Maka dari itu, syarat utama menjadi penulis hanya dua, komitmen dan “tebal muka”. Seringkali orang-orang terjebak pada kata “penulis”. Bahwa penulis itu adalah orang yang karyanya pernah atau sering dimuat di media. Padahal tidak, seorang penulis itu adalah orang yang sering menulis.
Ada banyak manfaat bila kita menulis. Pertama, menulis dapat mengembangkan wawasan lebih cepat dan menguatkan ingatan lebih kuat karena menulis tidak bisa lepas dari membaca dan berpikir. Jika ada sahabat anda yang mengatakan sulit untuk menulis, tanyakan seberapa banyak ia membaca buku dan seberapa luas membaca keadaan. Kedua, membuka peluang pintu dialog untuk dituangkan dalam tafsir gagasan baru yang lebih baik. Sebagaimana yang diungkapkan Budi Darma, guru besar emeritus Unesa bahwa hakikat kreativitas adalah penemuan sambil berjalan. Karya akan terus hidup bahkan setelah penulisnya sudah meninggal. Ketiga, menulis bisa menjadi artis dan mendatangkan banyak uang! Pada wilayah ini, kita sudah bersikap pragmatis. Tak apalah, bagian ini hanya efek samping saja.
Di samping itu, menulis juga bisa membentuk dan mengubah cara pandang seseorang terhadap suatu persoalan dan juga bisa memengaruhi cara seseorang memandang suatu persoalan. Penulis ilmiah memandang persoalan dengan nalar pikir kritis dengan gagasan-gagasan “provokatif”. Seorang penulis fiksi memandang persoalan lebih nyeleneh (lembut?) lagi. Sebagai sastrawan, tentu diksi yang dipilih lebih intuitif.

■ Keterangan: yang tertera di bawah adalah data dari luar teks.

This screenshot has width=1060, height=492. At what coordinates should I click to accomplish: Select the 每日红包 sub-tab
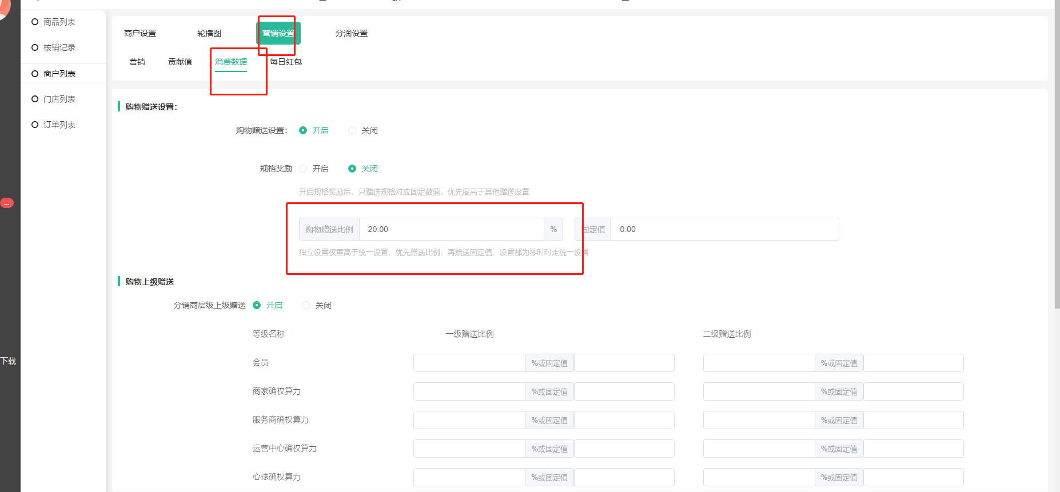click(286, 62)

Dalam tulisan Lan Fang, Adat dan Adab Menulis, rata-rata manusia mengucapkan 15.000-25.000 kata perhari. Pada orang-orang yang memiliki profesi tertentu, seperti salesman, marketing, pengacara atau politikus, bisa berkata-kata 2-3 kali lipat lebih banyak daripada rata-rata yang lainnya. Tetapi sedikit sekali manusia yang telaten mengumpulkan dan menyimpan kata-kata dalam bentuk abstraksi, mempertanyakan dalam pemikiran, dan menuangkan ke dalam bentuk tulisan.
Kita hidup dikelilingi oleh segerombolan kata yang keluar dari berbagai mulut. Lalu, kenapa masih banyak yang beralasan tidak bisa menulis karena tidak tahu apa yang harus ditulis? Jika anda tetap ingin menulis, ubah sikap dan cara pandang anda tentang penulisan. Bila anda memikirkan kesulitannya, maka anda akan mendapatkan kesulitan. Sebaliknya, bila anda merasa menulis itu mudah, maka anda akan merasa enjoy dengan pekerjaan itu.
As Laksana, kolumnis rubrik Ruang Putih Jawa Pos, membeberkan tiga rahasia menulis. Pertama, menulis setiap hari. Kedua, tetapkan berapa panjang tulisan yang akan ditulis. Ketiga, menulislah sampai kuota tulisan hari itu terpenuhi. Bandingkan dengan tiga rahasia menulis yang disampaikan oleh Kuntowijoyo, yaitu “menulis, menulis, dan menulis”. Jadi, hemat saya, tidak ada jalan lain untuk bisa menulis dan menjadi penulis selain “Menulis Sampai Mahok!”